(Stored dataset items)
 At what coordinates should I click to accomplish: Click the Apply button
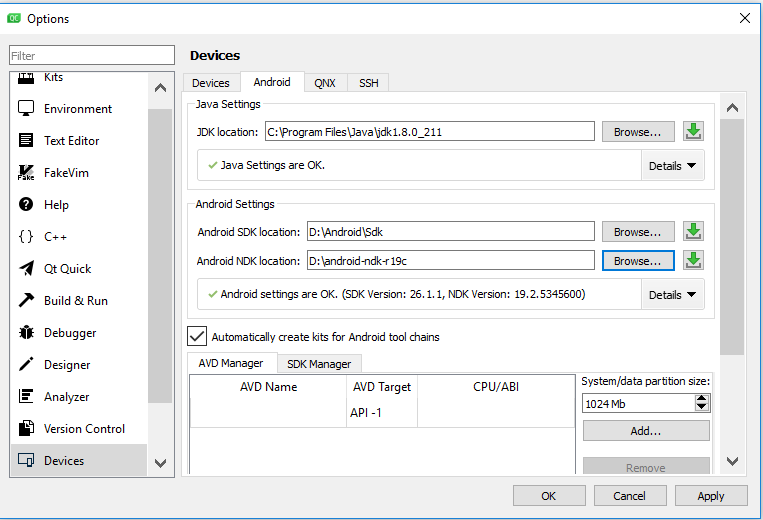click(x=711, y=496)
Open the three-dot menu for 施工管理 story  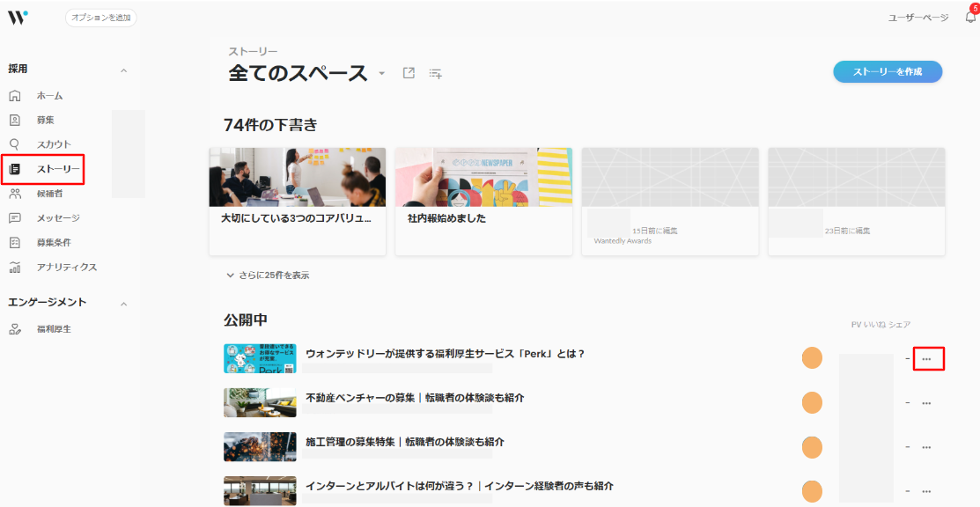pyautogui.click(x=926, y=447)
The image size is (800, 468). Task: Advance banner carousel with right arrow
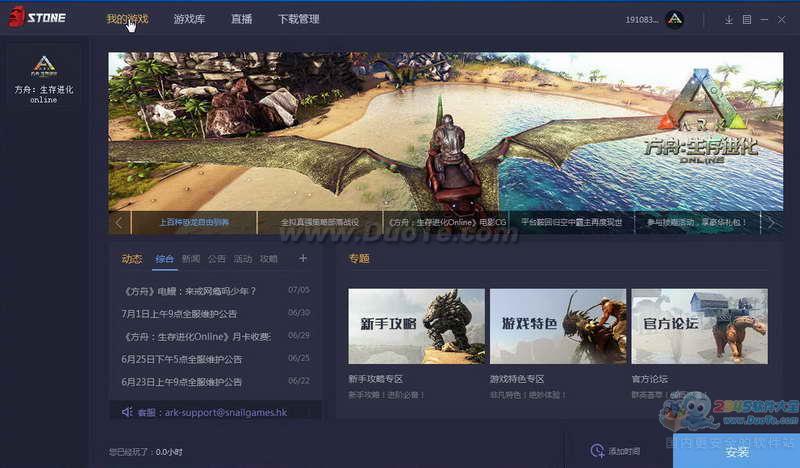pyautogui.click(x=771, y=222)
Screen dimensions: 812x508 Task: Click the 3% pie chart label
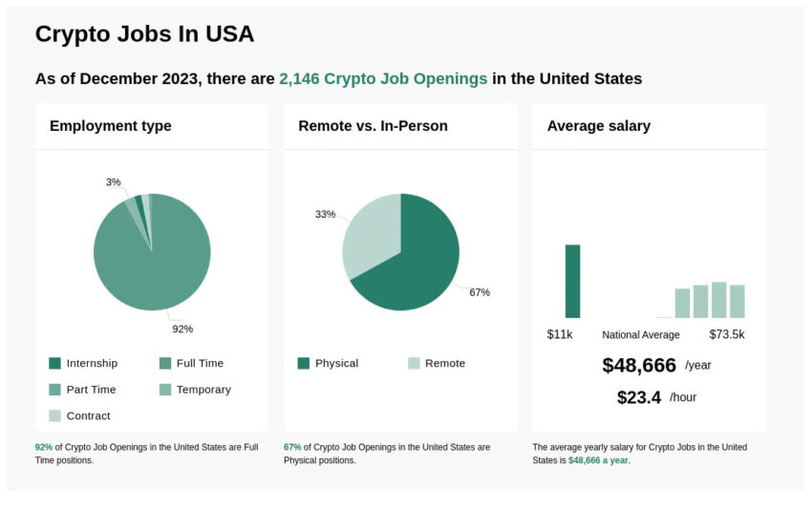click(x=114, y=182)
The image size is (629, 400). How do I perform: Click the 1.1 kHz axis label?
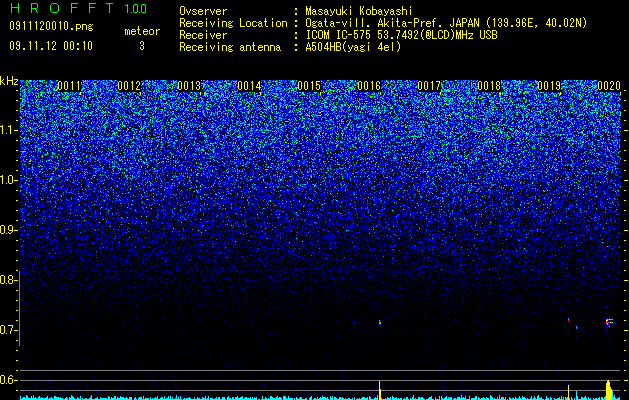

▶ _PROBLEM TO WORK ON_
Every picture stays out; reproduce exactly the lines from the one with "Screen dimensions: 812x508" through the last line of the data above.

▶ _SOLUTION FOR THIS TASK_
Screen dimensions: 812x508 Task: Click the 3% pie chart label
click(x=114, y=182)
The image size is (629, 400). How do I perform: Click the 1.1 kHz axis label?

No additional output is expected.